Heat transfer vinyl (HTV) is a type of plastic film that can be used on certain fabrics and materials to apply designs to promotional products, textiles and apparel, such as T-shirts. HTV products can be made up of polyurethane or poly(vinyl chloride). It can be cut, weeded, and placed on a substrate for application via a heat press. The design is cut into the material with a cutting plotter in reverse (adhesive/vinyl side up). The excess material is removed with tools such as hooks or tweezers - a manual and dextrous process referred to as "weeding". The tacky adhesive between the carrier and the vinyl holds together complex designs, although the labour naturally increases the more weeding that is required. The clear polyester carrier keeps the design visible to aid positioning on the substrate. For these and other reasons, it is a popular and more robust alternative to transfer paper (that does not incorporate a carrier sheet). Heat transfer vinyl is made in single colors and also has special options such as patterned, glitter, flocked, holographic, glow-in-the-dark, reflective and 3D puff. Heat transfer vinyl also benefits from a high degree of stretch and rebound, achieved by a memory effect, making it suitable for use on apparel and other flexible items including the garments typically used, such as sports jerseys.

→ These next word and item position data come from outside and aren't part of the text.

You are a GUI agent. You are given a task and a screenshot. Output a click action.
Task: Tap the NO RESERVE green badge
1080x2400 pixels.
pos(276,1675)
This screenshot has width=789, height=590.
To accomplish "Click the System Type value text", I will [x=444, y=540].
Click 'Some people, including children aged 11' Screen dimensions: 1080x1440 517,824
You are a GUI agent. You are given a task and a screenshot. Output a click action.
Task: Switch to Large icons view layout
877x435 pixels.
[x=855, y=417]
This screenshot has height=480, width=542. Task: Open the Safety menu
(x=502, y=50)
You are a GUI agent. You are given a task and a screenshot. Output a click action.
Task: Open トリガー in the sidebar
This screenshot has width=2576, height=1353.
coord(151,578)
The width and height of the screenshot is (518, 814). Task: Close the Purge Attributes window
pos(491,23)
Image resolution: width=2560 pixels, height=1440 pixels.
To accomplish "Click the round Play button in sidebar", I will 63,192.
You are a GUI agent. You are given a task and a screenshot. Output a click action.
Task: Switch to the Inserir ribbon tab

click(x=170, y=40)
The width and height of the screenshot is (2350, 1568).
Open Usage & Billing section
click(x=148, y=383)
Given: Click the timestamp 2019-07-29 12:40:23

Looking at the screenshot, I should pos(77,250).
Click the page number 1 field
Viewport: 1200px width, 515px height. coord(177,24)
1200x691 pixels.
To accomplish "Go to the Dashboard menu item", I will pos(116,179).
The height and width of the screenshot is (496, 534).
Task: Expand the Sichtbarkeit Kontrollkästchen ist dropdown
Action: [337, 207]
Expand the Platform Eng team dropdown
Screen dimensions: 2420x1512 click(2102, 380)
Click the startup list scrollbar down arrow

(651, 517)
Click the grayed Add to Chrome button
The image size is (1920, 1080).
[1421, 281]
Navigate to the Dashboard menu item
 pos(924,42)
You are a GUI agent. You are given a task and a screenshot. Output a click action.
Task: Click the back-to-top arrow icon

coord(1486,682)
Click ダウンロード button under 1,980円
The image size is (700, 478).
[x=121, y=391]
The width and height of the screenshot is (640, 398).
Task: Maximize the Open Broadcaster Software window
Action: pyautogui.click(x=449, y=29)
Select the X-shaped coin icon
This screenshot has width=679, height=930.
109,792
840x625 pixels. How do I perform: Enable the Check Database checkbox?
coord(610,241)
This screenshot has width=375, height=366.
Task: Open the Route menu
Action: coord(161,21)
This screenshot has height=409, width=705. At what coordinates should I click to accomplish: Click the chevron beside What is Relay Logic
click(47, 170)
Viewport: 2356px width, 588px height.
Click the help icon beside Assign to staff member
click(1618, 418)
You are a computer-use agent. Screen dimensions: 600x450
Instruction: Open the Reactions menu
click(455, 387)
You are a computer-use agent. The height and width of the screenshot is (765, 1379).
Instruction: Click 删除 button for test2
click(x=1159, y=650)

==Types of heat transfer vinyl==
Heat transfer vinyl comes in single colors, in the specialty options listed above, in full-color pattern options, and in a printable version that must be used with solvent ink & a solvent printer. It is best used for simple designs with minimal colors since each individual color or pattern used in the design must be cut, weeded, and heat pressed. Certain heat transfer vinyl can be layered to form multi-colored designs. The more layers involved, the harder it is to match up each to achieve the end result. Heat transfer vinyl cannot be used for full-color pictures or anything with gradients. There are other applications for those options.

Heat transfer vinyl, in sizes, ranges from small sheets to large "master" rolls, that can go up to 60" x 50 yards. Typical sizes are 15" and 19" wide rolls in 1 yard, 5 yard, 10 yard, 25 yard, and 50-yard lengths. In metric territories, widths are typically 200, 300 and 500 millimetres, sold per the metre or in increments i.e. 5, 10, 25, 50, 75 and 100 metre "logs", priced according to economy of scale.

The film is typically 20 to 100 micrometres thick, although specifications vary as to whether this includes the adhesive layer or not. In recent years, very thin vinyls have become available with improvements in the polymer extrusion and calendering process, which varies by manufacturer.

==Usage==
Heat transfer vinyl is traditionally placed on textile products. Because of the nature of the way the vinyl is applied, it must be used on products that can take the heat and pressure required to make the transfer adhere properly. For fabrics and clothing, typically this is temperatures in the range of 250-300 deg Fahrenheit, or 120-150 degrees Celsius. The product (also known as a substrate) will also need to hold up under the clamping action and pressure of the heat press.

Each heat transfer vinyl manufacturer will list what products can be used for each type of vinyl. Fabrics such as cotton, cotton/polyester blends, polyester, and canvas work well with heat transfer vinyl. There are types of vinyl that can also be used with nylon and leather. However, products such as paper and plastics do not work well because they cannot take the heat required to adhere the vinyl to the substrate.

==Equipment==
Equipment needed to work with heat transfer vinyl includes design software and a vinyl cutter.
Desktop cutters are suitable for low volume and low budget while standalone cutters are more appropriate for higher volumes. Print/cut printers have the ability to do printed vinyl.

Weeding tools are used to remove the heat transfer vinyl that is not going to be pressed onto the product from its adhesive carrier sheet. A heat press or iron is used to transfer the vinyl onto the product. Heat presses have the ability to set a specific temperature and pressure level to suit a specific vinyl and is recommended for professional results.